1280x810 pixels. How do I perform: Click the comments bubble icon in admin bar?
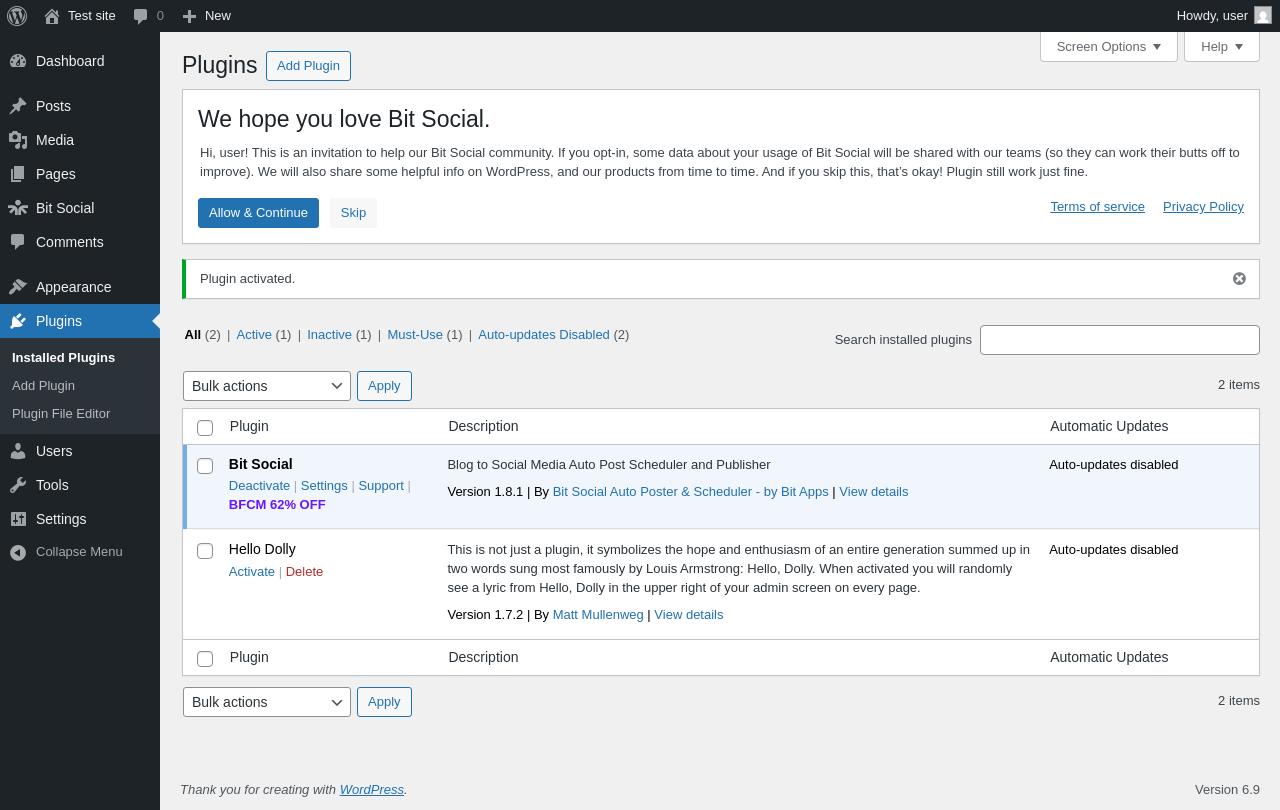141,16
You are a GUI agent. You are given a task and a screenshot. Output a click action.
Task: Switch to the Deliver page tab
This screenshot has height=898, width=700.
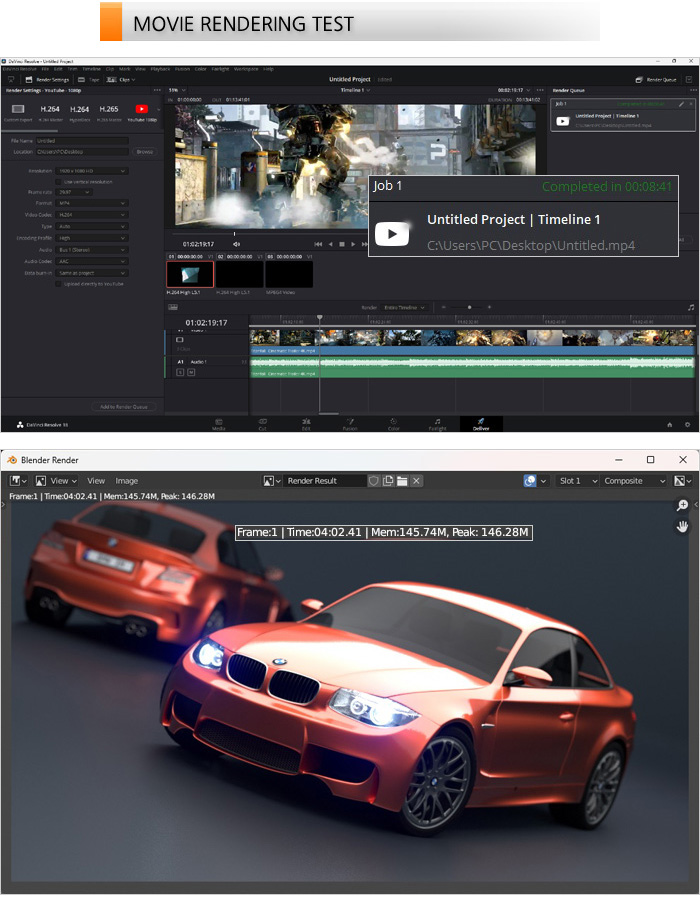click(480, 424)
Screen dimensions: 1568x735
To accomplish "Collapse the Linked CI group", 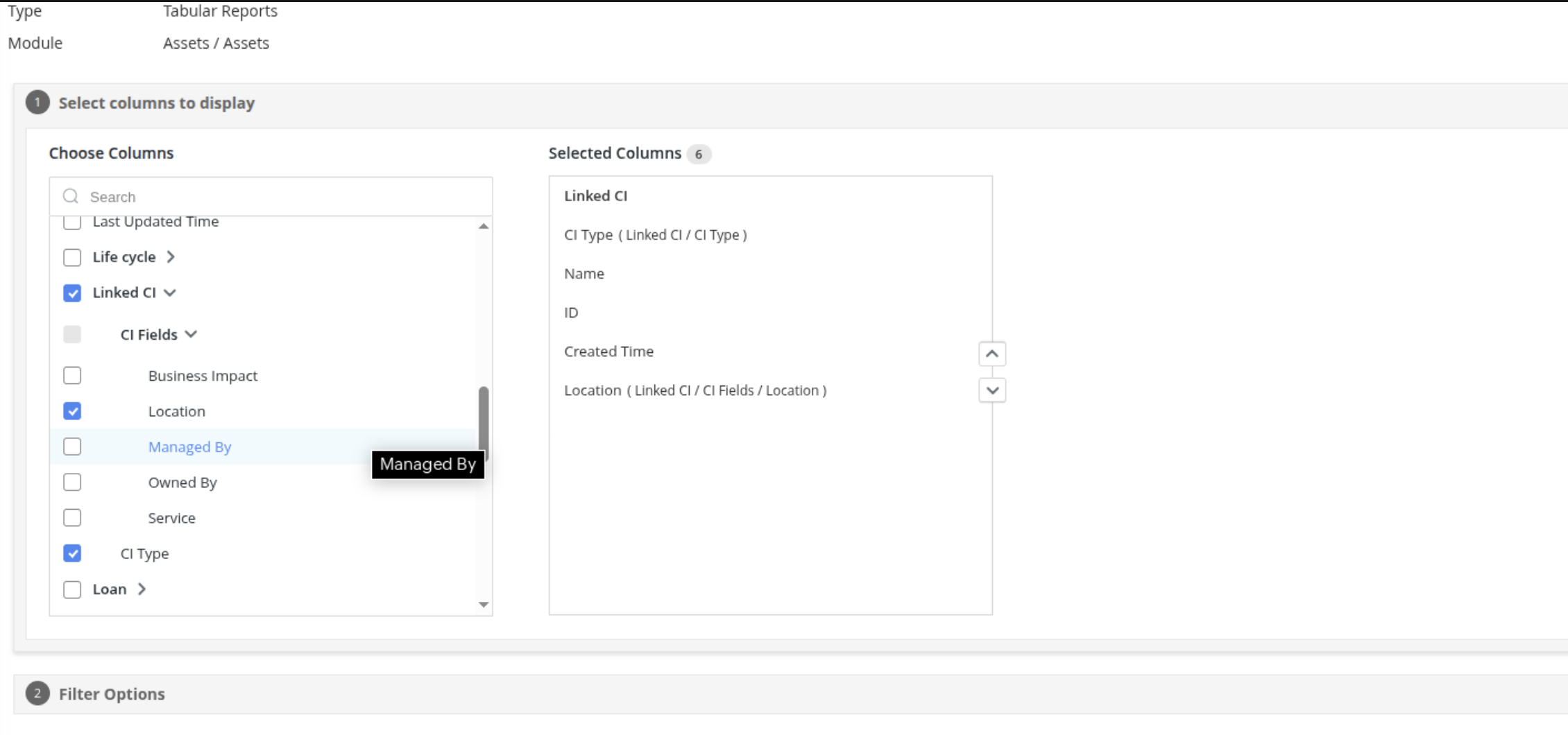I will (170, 293).
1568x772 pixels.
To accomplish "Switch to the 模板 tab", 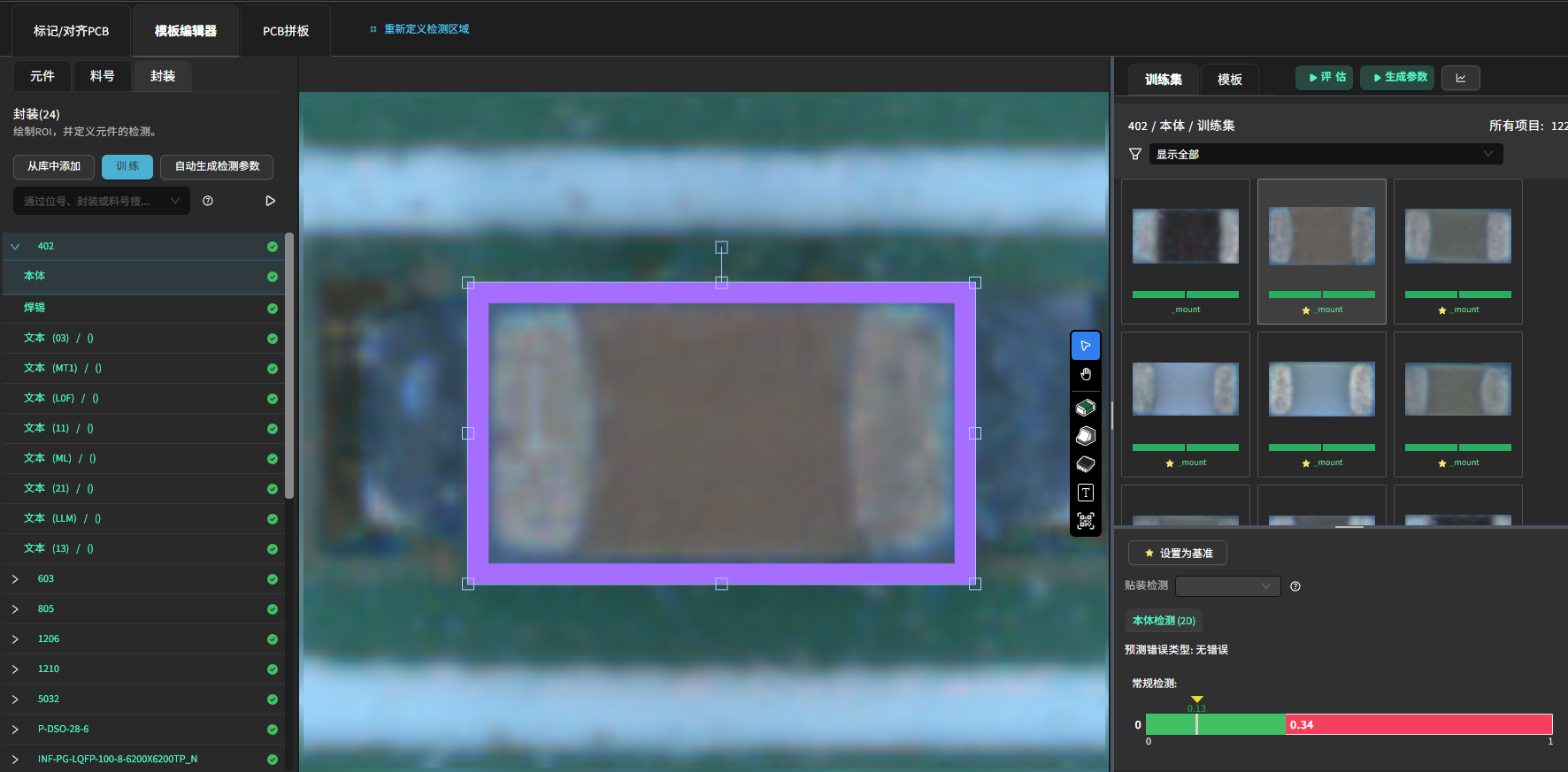I will tap(1229, 80).
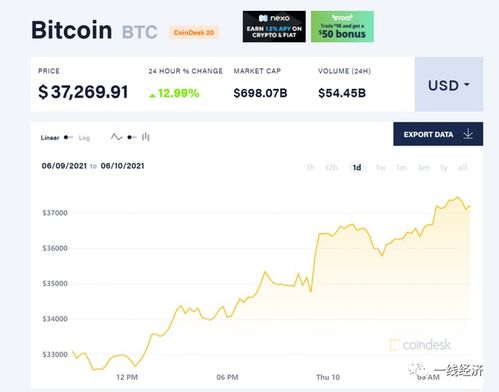
Task: Click the USD dropdown caret arrow
Action: pos(467,85)
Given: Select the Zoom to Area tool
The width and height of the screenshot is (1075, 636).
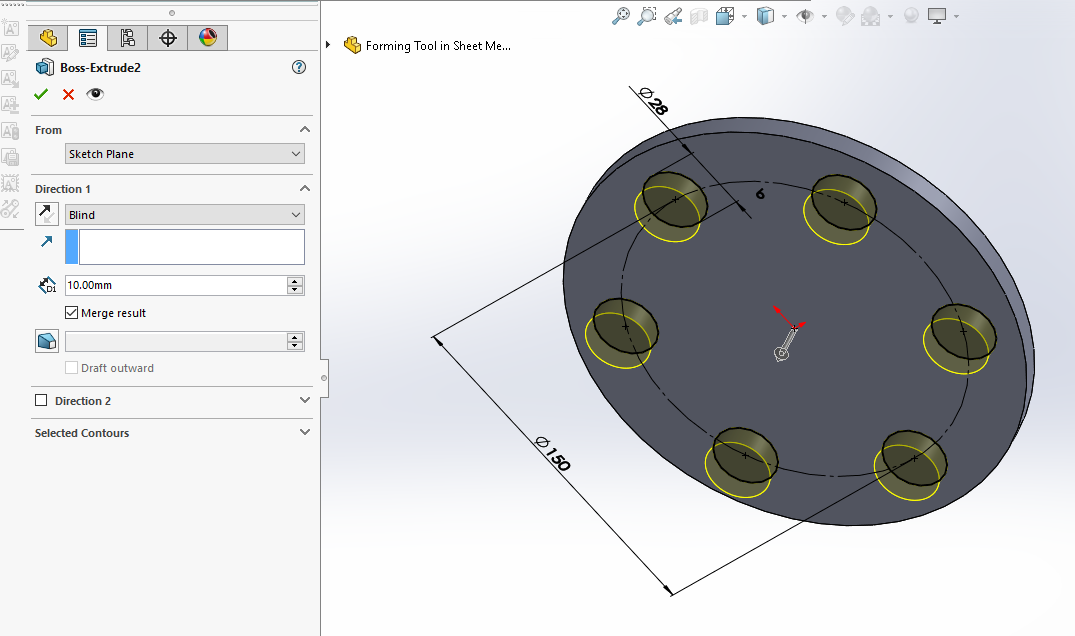Looking at the screenshot, I should pos(647,16).
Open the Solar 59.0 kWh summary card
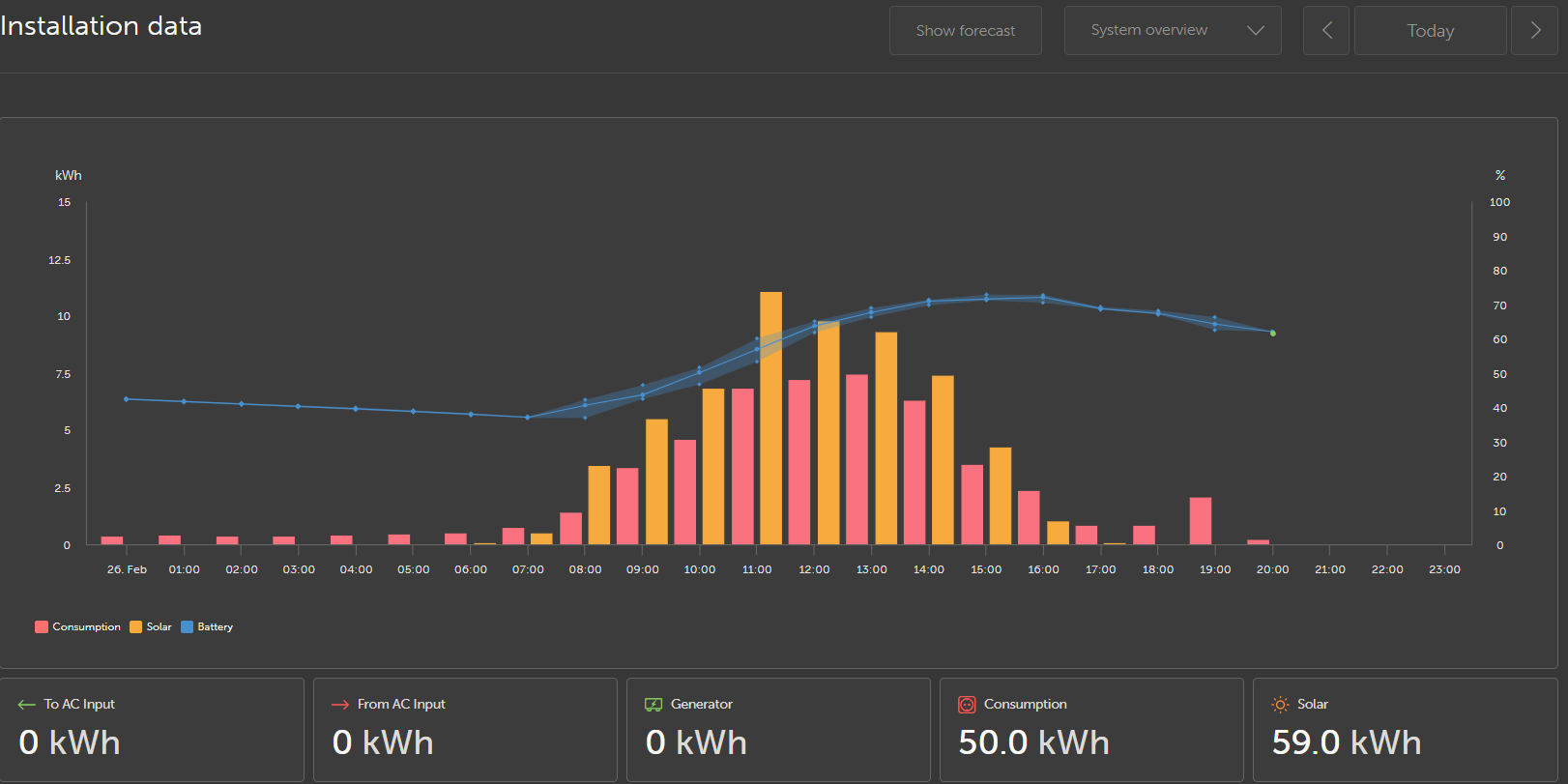Screen dimensions: 1568x784 1405,730
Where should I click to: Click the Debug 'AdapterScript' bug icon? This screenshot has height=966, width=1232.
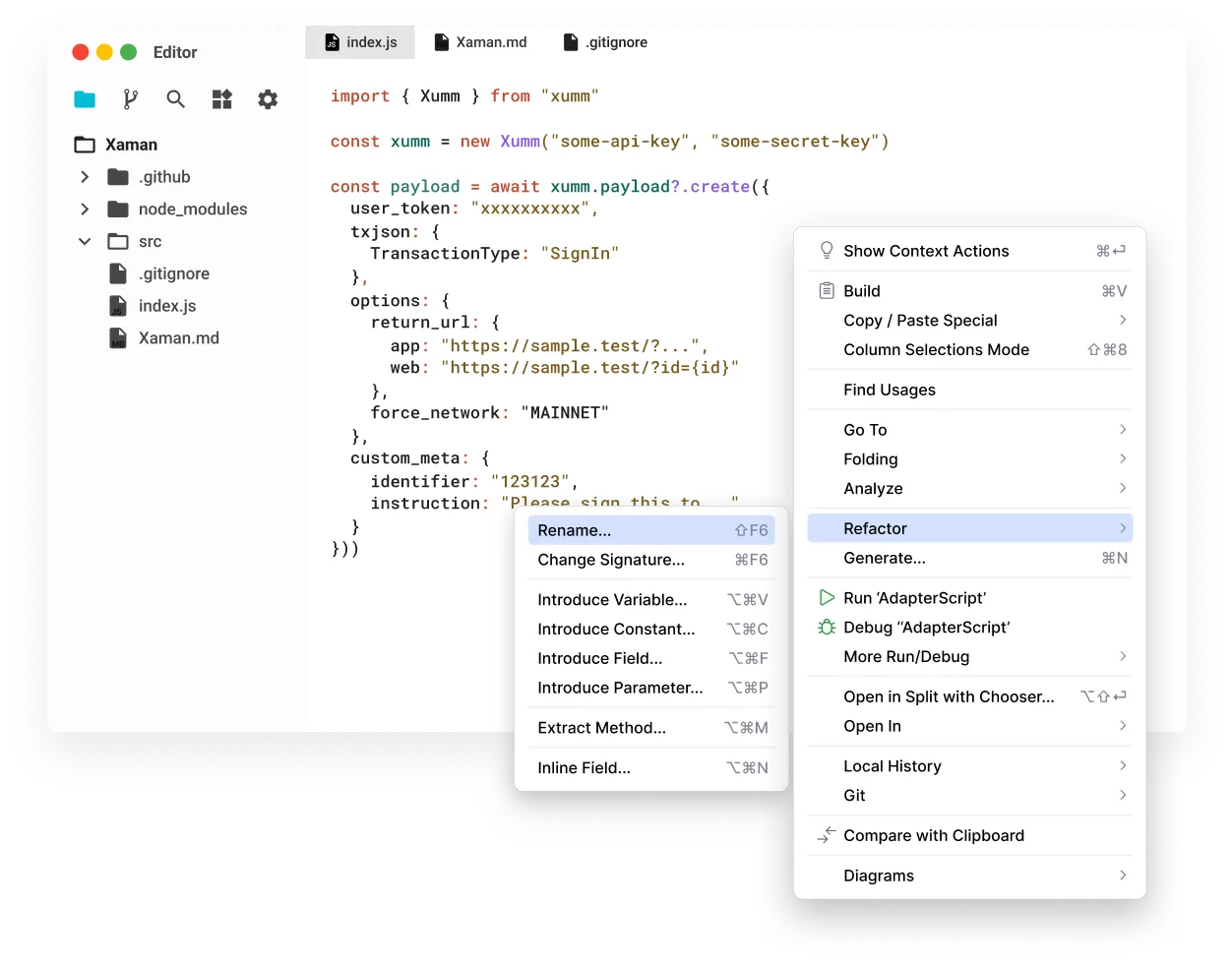click(827, 628)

** EXERCISE TASK **
Copy out the material above, from the line containing "Open the Solar 59.0 kWh summary card" through the end, both ends included, and leave the pictures out.

** RESULT OF THE EXERCISE **
Open the Solar 59.0 kWh summary card
Screen dimensions: 1568x784 1405,730
Where should I click to: Click the Debug 'AdapterScript' bug icon? This screenshot has height=966, width=1232.
click(827, 628)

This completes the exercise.